Non c’è nessun voto all’orizzonte, dice Renzi. A parte una battuta su Giorgia Meloni, «leader di Fratelli d’Ungheria visto che i sovranisti fanno gli interessi anti-italiani dei Paesi di Visegrad», il perimetro in cui si muove l’azione politica dei renziani è quello della maggioranza di governo. Per gli stimoli e per le critiche. «Il voto anticipato? Sarebbe come tornare Vicolo Corto senza 20 mila lire — spiega con un richiamo al Monopoli — . Bisogna riscrivere le regole, dobbiamo mettere i cittadini in condizione di decidere altrimenti ci denunciano per stalking». Questo non significa lunga vita all’esecutivo attuale. I punti di contrasto rimangono e riguardano i pilastri dell’asse tra Conte, i 5 stelle e il Pd. L’elezione diretta del premier «non serve a Italia Viva, anzi. Per noi funzionerebbe meglio il proporzionale. Ma serve al Paese uno Stato che decide », insiste Renzi mentre all’assemblea del Pd si ratifica l’accordo sulla soglia del 5 per cento. La prescrizione non «è una bandierina», dice Maria Elena Boschi. «È la distinzione tra garantisti e giustizialisti — sottolinea Renzi — . È la differenza tra la democrazia e la dittatura. Ed è quello che ci distingue, noi riformisti da una parte e i populisti beceri dall’altra ». Naturalmente il riferimento diretto non è al Pd, ma ai grillini. Però «vedo ex compagni incoerenti per pseudo ragioni di Stato», sottolinea Renzi.
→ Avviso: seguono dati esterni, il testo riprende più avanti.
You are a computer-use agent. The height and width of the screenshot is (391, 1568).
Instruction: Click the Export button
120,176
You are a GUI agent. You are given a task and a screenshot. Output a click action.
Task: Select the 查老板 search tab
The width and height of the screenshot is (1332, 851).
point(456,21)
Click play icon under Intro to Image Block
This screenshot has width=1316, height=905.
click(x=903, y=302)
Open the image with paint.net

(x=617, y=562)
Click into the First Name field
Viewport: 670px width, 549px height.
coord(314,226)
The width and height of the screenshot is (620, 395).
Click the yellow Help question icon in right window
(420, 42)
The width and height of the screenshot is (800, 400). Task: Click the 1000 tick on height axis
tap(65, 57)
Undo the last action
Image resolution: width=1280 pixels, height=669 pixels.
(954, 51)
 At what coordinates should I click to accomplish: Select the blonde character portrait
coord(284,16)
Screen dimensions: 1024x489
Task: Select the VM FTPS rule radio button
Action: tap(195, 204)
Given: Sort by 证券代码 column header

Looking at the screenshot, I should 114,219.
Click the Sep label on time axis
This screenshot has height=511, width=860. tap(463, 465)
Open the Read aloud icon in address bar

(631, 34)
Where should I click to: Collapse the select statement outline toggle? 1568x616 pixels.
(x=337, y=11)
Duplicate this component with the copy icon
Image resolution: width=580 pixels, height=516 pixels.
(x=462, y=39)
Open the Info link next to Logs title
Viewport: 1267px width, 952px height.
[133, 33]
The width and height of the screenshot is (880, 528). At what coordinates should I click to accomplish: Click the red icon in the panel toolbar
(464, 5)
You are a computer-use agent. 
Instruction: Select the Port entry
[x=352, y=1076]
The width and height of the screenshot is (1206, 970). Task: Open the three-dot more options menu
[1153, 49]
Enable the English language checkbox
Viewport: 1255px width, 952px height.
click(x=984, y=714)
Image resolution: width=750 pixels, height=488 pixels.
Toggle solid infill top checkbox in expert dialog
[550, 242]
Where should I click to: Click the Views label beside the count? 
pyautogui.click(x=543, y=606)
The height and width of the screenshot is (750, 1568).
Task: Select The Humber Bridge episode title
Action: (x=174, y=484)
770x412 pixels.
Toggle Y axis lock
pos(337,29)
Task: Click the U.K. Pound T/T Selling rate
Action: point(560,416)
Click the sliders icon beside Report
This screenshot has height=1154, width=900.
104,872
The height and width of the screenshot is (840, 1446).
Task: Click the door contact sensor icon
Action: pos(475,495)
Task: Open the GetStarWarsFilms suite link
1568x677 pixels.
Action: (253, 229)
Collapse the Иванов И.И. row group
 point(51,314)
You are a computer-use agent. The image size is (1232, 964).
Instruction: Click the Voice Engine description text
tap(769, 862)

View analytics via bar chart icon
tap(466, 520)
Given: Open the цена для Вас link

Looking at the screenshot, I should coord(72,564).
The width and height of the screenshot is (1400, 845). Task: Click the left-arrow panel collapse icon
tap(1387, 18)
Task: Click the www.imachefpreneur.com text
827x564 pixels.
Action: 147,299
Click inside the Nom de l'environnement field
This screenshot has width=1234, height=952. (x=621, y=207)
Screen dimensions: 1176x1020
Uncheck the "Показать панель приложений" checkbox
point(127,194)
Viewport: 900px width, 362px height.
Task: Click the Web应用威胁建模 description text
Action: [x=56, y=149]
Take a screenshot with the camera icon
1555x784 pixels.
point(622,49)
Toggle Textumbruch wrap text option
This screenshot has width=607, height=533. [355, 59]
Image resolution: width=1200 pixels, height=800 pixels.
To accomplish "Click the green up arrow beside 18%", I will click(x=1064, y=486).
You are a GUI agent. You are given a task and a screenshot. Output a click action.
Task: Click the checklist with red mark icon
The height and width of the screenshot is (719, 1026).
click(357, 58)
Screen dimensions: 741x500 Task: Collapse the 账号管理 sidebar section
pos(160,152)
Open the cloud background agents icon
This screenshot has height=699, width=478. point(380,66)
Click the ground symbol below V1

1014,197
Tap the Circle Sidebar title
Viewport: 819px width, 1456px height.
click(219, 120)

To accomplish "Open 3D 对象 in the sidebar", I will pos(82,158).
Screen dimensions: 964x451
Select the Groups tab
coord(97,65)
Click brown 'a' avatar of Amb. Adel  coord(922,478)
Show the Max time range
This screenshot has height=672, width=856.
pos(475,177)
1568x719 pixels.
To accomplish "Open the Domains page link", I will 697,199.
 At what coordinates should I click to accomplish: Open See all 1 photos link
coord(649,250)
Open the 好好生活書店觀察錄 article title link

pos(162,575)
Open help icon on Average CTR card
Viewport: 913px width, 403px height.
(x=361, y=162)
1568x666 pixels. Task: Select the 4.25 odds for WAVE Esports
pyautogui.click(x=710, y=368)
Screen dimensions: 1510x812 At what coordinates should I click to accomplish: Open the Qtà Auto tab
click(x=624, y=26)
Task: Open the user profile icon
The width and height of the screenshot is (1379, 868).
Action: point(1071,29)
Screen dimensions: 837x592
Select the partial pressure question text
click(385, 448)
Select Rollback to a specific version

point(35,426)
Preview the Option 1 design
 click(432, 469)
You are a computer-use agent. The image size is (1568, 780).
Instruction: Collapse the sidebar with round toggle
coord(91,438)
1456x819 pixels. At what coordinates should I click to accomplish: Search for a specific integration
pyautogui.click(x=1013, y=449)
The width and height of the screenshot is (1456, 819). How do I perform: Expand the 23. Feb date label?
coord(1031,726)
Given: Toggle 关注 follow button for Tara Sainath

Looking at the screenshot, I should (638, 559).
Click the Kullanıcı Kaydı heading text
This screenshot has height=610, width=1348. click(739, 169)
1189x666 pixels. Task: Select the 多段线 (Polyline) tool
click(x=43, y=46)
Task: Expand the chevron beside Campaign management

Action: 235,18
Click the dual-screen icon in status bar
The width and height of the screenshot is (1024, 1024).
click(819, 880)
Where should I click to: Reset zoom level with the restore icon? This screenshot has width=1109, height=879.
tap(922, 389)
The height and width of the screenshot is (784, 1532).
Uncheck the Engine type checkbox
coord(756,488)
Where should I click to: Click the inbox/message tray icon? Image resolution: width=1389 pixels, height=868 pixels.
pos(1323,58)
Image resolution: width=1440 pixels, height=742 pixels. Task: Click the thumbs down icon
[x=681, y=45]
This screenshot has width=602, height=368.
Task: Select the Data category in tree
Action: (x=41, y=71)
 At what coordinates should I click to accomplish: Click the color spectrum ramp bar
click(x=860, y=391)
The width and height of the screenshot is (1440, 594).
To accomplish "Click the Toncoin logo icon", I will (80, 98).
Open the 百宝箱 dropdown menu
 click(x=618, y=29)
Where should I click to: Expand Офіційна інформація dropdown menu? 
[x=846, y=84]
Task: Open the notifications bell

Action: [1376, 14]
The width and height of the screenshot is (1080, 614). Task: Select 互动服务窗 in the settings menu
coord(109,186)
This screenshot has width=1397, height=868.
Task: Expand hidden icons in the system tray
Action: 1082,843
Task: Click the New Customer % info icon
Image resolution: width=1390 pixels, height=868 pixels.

Italia Viva sta anche preparando una legge contro il reddito di cittadinanza «che non ha abolito la povertà », non porta lavoro e sottrae risorse agli investimenti. Sarà un’altra spina nel percorso dell’esecutivo. Ma oggi no. «Oggi ci stringiamo intorno alle istituzioni, al capo dello Stato. Quando un Paese soffre si fa così».
Renzi ripete che il suo partito non vuole far cadere il governo. «Semmai il nostro invito è ad alzarsi». Senza dimettersi da riformisti, precisa. A meno che l’esecutivo non preferisca i cosiddetti “responsabili” a Iv: «Prego accomodatevi, in questo caso ». Ma la pattuglia renziana appare solida. L’ex premier lascia intendere che Dario Franceschini aveva tentato di “prendere” qualche parlamentare di Iv. «Un ex compagno di strada voleva portarci via qualcuno. Quello della favola della rana e dello scorpione. Ma se fai una cosa è bene che ci riesci».
Attacco respinto e tutte le condizioni precedenti che rimangono valide. Resta soltanto da stabilire quando farle marciare in Parlamento. Non prima del faccia a faccia tra Renzi e Conte. Il sindaco d’Italia, ad esempio, «è una proposta che piace a molti partiti ed esponenti politici », avverte la Boschi. Se si avvia un tavolo sulle riforme di questa portata, le urne anticipate spariscono dall’orizzonte.